### Dataset excerpts ###
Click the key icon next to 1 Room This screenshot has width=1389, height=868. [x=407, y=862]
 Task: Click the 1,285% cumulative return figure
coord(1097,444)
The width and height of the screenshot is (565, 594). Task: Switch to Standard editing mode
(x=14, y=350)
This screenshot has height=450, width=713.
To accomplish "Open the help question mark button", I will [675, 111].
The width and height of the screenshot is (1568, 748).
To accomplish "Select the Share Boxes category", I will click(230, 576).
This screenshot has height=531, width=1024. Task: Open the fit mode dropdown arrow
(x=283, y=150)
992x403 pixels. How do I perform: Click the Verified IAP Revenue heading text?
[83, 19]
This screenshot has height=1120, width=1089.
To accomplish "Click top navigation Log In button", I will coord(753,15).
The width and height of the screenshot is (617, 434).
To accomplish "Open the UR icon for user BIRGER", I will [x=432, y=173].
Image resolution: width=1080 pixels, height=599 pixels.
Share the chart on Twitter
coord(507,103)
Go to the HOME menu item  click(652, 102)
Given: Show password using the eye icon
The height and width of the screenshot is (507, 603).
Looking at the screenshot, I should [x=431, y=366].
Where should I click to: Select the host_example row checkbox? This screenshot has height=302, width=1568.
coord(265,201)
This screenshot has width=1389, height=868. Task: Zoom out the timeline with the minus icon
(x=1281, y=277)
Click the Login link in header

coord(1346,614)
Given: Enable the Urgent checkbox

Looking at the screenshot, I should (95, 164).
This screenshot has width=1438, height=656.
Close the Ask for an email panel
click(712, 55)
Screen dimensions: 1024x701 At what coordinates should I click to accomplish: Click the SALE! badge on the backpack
###
Brief: Copy out all of the data above word for word, keeping every line in its original order.

Answer to this task:
Click the key icon next to 1 Room This screenshot has width=1389, height=868. [x=407, y=862]
 Task: Click the 1,285% cumulative return figure
coord(1097,444)
The width and height of the screenshot is (565, 594). Task: Switch to Standard editing mode
(x=14, y=350)
This screenshot has height=450, width=713.
To accomplish "Open the help question mark button", I will [675, 111].
The width and height of the screenshot is (1568, 748).
To accomplish "Select the Share Boxes category", I will click(230, 576).
This screenshot has height=531, width=1024. Task: Open the fit mode dropdown arrow
(x=283, y=150)
992x403 pixels. How do I perform: Click the Verified IAP Revenue heading text?
[83, 19]
This screenshot has height=1120, width=1089.
To accomplish "Click top navigation Log In button", I will coord(753,15).
The width and height of the screenshot is (617, 434).
To accomplish "Open the UR icon for user BIRGER", I will [x=432, y=173].
Image resolution: width=1080 pixels, height=599 pixels.
Share the chart on Twitter
coord(507,103)
Go to the HOME menu item  click(652, 102)
Given: Show password using the eye icon
The height and width of the screenshot is (507, 603).
Looking at the screenshot, I should [x=431, y=366].
Where should I click to: Select the host_example row checkbox? This screenshot has height=302, width=1568.
coord(265,201)
This screenshot has width=1389, height=868. Task: Zoom out the timeline with the minus icon
(x=1281, y=277)
Click the Login link in header

coord(1346,614)
Given: Enable the Urgent checkbox

Looking at the screenshot, I should (95, 164).
This screenshot has width=1438, height=656.
Close the Ask for an email panel
click(712, 55)
Screen dimensions: 1024x701 At what coordinates should I click to accomplish: Click the SALE! badge on the backpack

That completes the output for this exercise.